Others have said that calcium levels do not change with age. Why do you say that they do?
It is not controversial to state that calcium levels vary with age - this has been known for a long time. Studies have shown for decades that healthy children have calcium levels up into the high 10s (mg/dl) range. You are not born with a calcium level that persists for a lifetime. This is not in debate.
Over time, the calcium level drops as children become young adults. There is no magic age at which your childhood calcium drops into the adult calcium - it happens gradually. Here is the part that is not as well documented, and has not been formally published: The calcium of young adults is still somewhat higher than it will be in old age. How do I know this? From reviewing thousands and thousands of patients’ labs, and then operating on them.

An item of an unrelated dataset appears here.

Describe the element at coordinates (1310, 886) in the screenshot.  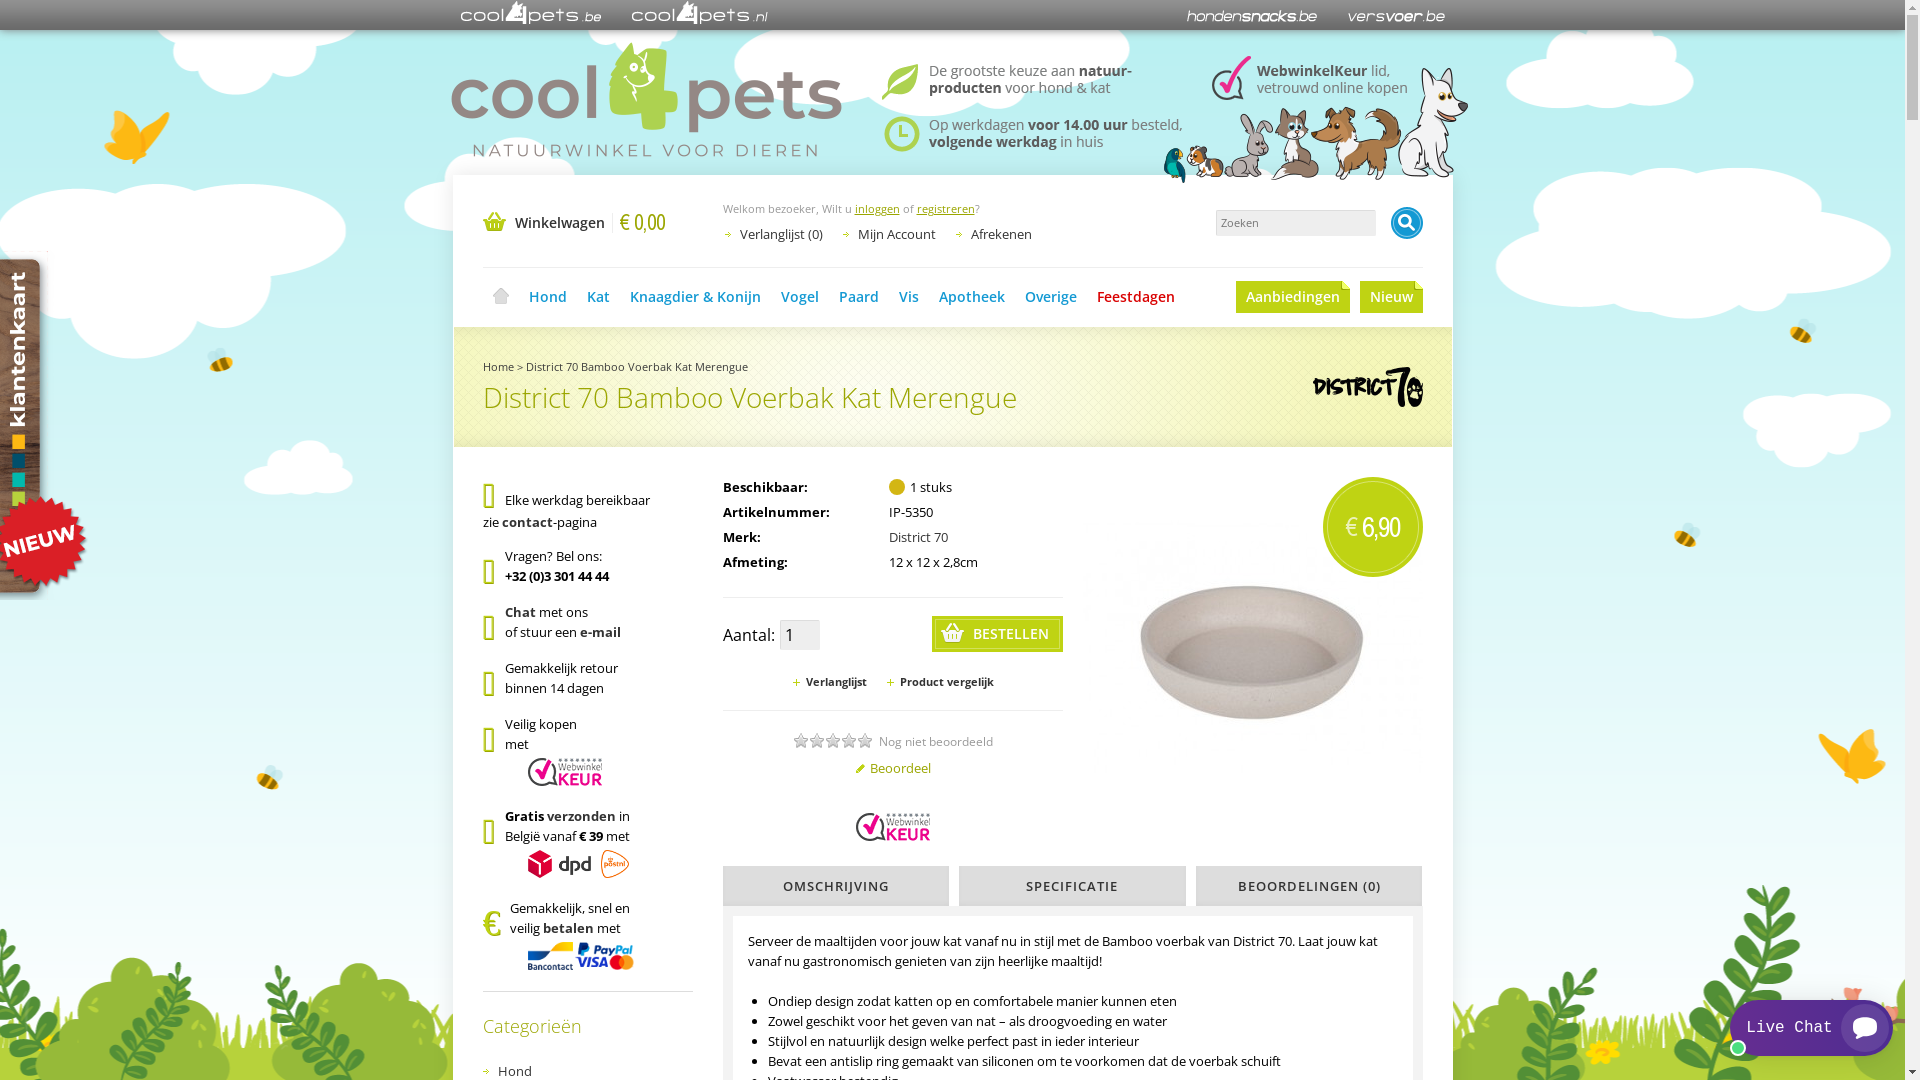
I see `BEOORDELINGEN (0)` at that location.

If I have an 80-year-old with a calcium of 10.2 mg/dl and a PTH of 50 pg/ml, I know with near certainty that I will find a parathyroid tumor. If I have a 30-year-old with the same labs, I know with near certainty that I will find normal parathyroid glands if I operate. I know this because I have encountered all of these scenarios and more. For someone who has not reviewed as many patient labs as I have, it would be harder to see the pattern, because it is somewhat subtle. The levels drop gradually, and there are no sheer cutoff points. I know from experience to adjust my interpretation of calcium levels based on age. For example, a calcium level of 10.1 in an 80-year-old is very suggestive of parathyroid disease, in a 50-year-old is pretty suggestive, in a 40-year-old is somewhat suggestive (but more labs would be needed), and in a 30-year-old is not suggestive at all.
Some of the confusion may be because some doctors think a calcium of 10.4 mg/dl is normal for any age, not realizing that healthy 80-year-olds should have calcium levels in the 9s. I’ve had lots of experience with parathyroid patients in their 80s, and their calcium levels are often in the low 10s, even if they have large tumors.